Ai ai. Mais um dia começa. Movimento insano. Pessoas falantes. Mesas para atender. Cachorros latindo. Pessoas chatas. Pessoas legais. Tristes. Felizes. Ocupadas. A passeio. Enfim, a vida recomeça com seus tropeços cotidianos. Algo muito interessante me aconteceu ontem.

Um homem. Chiquérrimo. Um jornal. Um cachorro. Homens, normalmente, quando sentam sozinhos sempre trazem consigo algo pra ler ou um computadorzinho portátil. Qualquer coisa que mostre que eles estão muito ocupados. É como se sentissem culpa por estar ali, à toa, apenas curtindo um fim de tarde, na companhia de seu café. Serve também como um escudo. Para que ninguém os incomode. Muitas vezes imagino que vou pegar um deles com o jornal de cabeça pra baixo...

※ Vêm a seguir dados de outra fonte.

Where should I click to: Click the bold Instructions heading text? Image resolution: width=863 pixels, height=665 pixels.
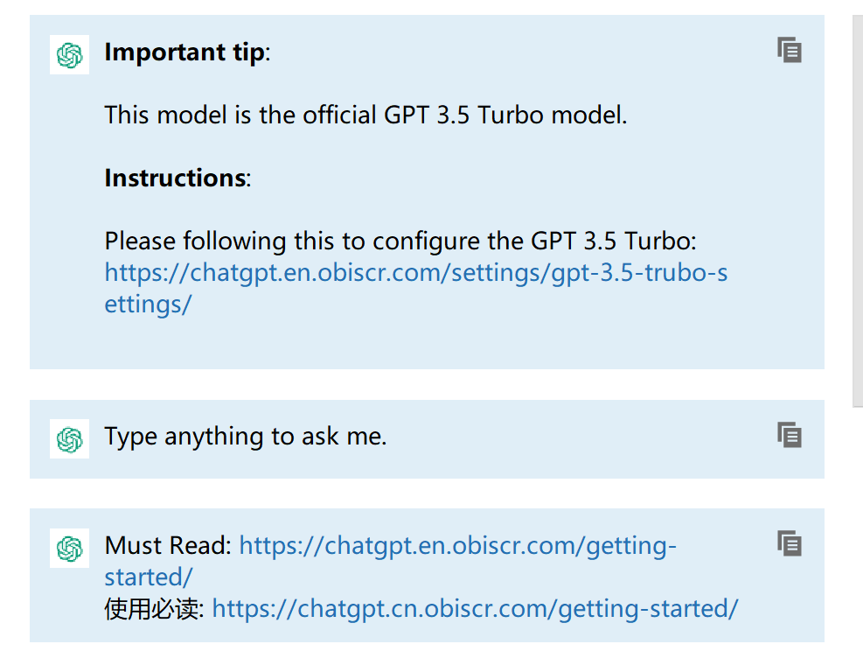click(x=177, y=178)
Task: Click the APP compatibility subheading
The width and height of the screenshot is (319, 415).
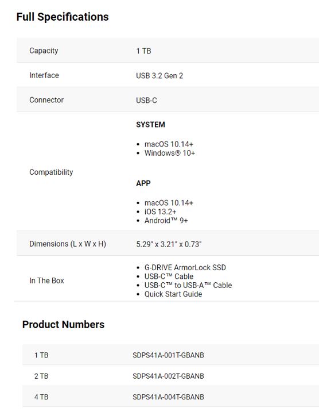Action: coord(143,183)
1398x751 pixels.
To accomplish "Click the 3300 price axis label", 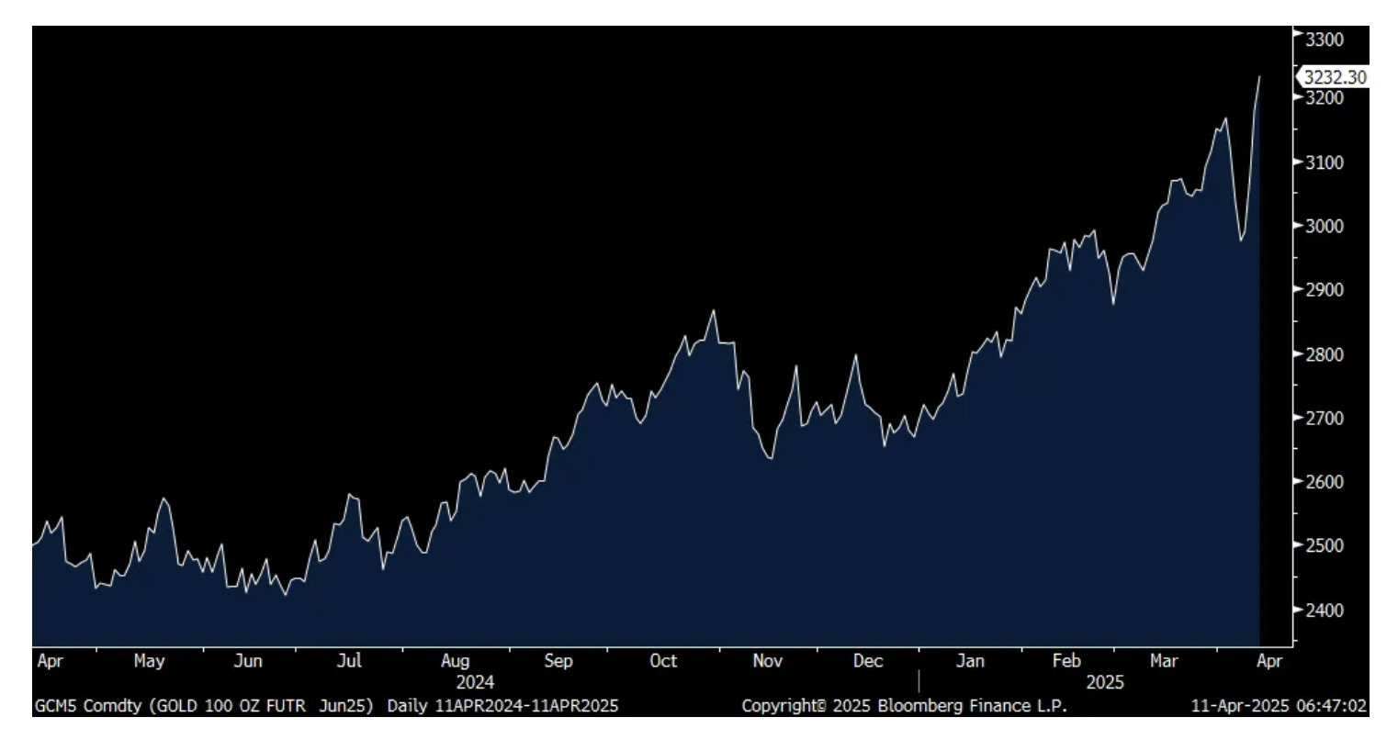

Este homem sentou-se. Amarrou Donato (Dinho para os íntimos) na cadeira. Pediu água para o cachorro. Era um bichinho especial. Usava rodinhas no lugar das patas traseiras. Como uma cadeira de rodas. E, por último, abriu seu escudo protetor, o jornal. “Assim não serei incomodado”, pensou.

Fora dos meus domínios, no meio da rua, vinha devagar um catador de papel, com seu carrinho e, em cima do monte de papelão recolhido, um simpático vira-lata. Muito atento. Quando o catador de papéis viu Donato. Parou. Sensibilizou-se. Não agüentou.

- Senhor, com licença... Desculpe incomodar...

O homem que havia acabado de dar um gole em mim – expresso e sem açúcar – me depositou no pires. Nervoso por aquela invasão. Olhou bem o outro e respondeu:

- Pois não?

- Gostaria de parabenizá-lo!

O homem dobrou o jornal. Sem entender. Talvez um pouco assustado.

- Como assim?

- É. Gostaria de parabenizá-lo. Por amar tanto seu cachorro. Por lhe ser tão dedicado. Como ele chama?

- Donato

- No albergue onde eu ficava – quando ainda era permitido cachorro em albergues – tentaram matar meu companheiro. Apenas porque ele latia. Pode um negócio desses. Eu fui muito claro. Avisei o meu compadre: se encostar um dedo nesse cachorro, você é quem morre! “Tô” certo, não “tô”??

- Claro que sim! – respondeu o homem cada vez mais interessado na conversa. Dobrou o jornal e colocou-o ao meu lado, na mesa.

- Pois é! Nunca mais fiquei em albergue. Agora, nem dá, não permitem mais a entrada de cachorros. Vou te falar... Esse cara aqui é meu companheirão! Vai comigo pra tudo que é lugar. Se alguém tenta encostar-se a mim enquanto durmo, ele faz o maior furdunço. Salvei-o de um dono violento. Cachorro sabe o que é gratidão. Eles, sim, sabem amar.

O homem que estava comigo em suas mãos começou a entender aquele sujeito. Ele trouxe palavras interessantes para seu dia reflexões.

- Bom, senhor, vendo-o com esse cachorro – machucado – entendo que o senhor não quis matá-lo. Ama-o como ele é. Ele é para o senhor exatamente o que o meu amigo aqui representa pra mim. Alguém da família. Ele é a minha casa. Parabéns!

E saiu. Deixando o homem, eu e Donato pra trás. Voltei à mesa em uma versão mais quente e com leite. Reparei que meu companheiro de mesa não abriu seu jornal novamente. Ficou observando o homem com o carrinho e cachorro sumirem no horizonte. Era isso mesmo que Donato significava para ele. Companhia. Lar. Ele também havia salvado seu amigo. E seu amigo salvara-o igualmente. Seriam eternamente gratos. Um ao outro.